On December 18, 2025, OpenAI updated its ChatGPT Model Spec with new Under‑18 principles that require the assistant to prioritize teen safety over other goals. The Verge reported that OpenAI is also rolling out an age‑prediction system to automatically apply teen safeguards, while Anthropic is introducing similar measures for Claude.
This article aggregates reporting from 4 news sources. The TL;DR is AI-generated from original reporting. Race to AGI's analysis provides editorial context on implications for AGI development.
This update is less about squeezing another point of benchmark performance out of GPT‑5.2 and more about making frontier models survivable in consumer settings. By formally encoding U18 principles in its Model Spec, OpenAI is acknowledging that a system powerful enough to influence teens’ mental health can’t be treated like a generic productivity tool. The focus on routing sensitive conversations toward safer alternatives, steering teens to offline support, and defaulting to teen protections when age is uncertain is a shift in how model behavior is specified and audited.

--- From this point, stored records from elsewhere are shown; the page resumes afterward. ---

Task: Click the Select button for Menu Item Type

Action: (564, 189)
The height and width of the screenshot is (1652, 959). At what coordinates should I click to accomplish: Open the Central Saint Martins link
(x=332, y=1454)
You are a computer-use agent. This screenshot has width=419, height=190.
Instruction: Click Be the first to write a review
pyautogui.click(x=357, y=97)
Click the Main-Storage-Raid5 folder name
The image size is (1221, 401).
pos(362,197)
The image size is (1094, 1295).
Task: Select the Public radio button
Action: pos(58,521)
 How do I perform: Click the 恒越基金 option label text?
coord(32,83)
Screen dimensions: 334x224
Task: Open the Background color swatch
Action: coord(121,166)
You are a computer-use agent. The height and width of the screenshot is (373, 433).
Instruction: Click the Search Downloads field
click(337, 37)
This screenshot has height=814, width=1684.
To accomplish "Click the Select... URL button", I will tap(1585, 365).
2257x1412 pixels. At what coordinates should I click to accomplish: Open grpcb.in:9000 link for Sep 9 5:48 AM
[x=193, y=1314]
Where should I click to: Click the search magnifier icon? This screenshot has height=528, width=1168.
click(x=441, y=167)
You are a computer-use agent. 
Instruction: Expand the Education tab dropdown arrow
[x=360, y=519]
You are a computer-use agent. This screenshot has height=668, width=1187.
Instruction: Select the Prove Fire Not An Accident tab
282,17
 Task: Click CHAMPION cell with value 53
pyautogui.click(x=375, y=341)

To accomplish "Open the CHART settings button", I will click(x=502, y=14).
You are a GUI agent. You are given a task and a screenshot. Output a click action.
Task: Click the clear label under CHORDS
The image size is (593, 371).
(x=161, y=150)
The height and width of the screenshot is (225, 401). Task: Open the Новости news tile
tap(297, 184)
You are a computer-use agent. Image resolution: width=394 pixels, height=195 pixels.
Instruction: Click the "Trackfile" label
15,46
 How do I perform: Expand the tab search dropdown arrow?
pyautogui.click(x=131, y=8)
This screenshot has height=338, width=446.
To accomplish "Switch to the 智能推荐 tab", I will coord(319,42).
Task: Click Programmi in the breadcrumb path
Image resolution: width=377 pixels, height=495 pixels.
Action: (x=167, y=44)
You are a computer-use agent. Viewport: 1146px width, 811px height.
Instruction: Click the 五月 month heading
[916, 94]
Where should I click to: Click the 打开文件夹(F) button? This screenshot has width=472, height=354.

From a race‑to‑AGI standpoint, this is a reminder that capability and safety are increasingly intertwined. Age prediction and differential policies by cohort are early examples of context‑aware control layers that will later be needed for agents operating across jurisdictions, institutions, and risk levels. If OpenAI and Anthropic can show regulators that they can meaningfully reduce self‑harm and sexual‑content risks for minors, it strengthens the case for allowing faster deployment of more capable systems. The flip side is that such controls add complexity and potential failure modes, especially if age inference or routing is wrong, which may eventually require third‑party oversight.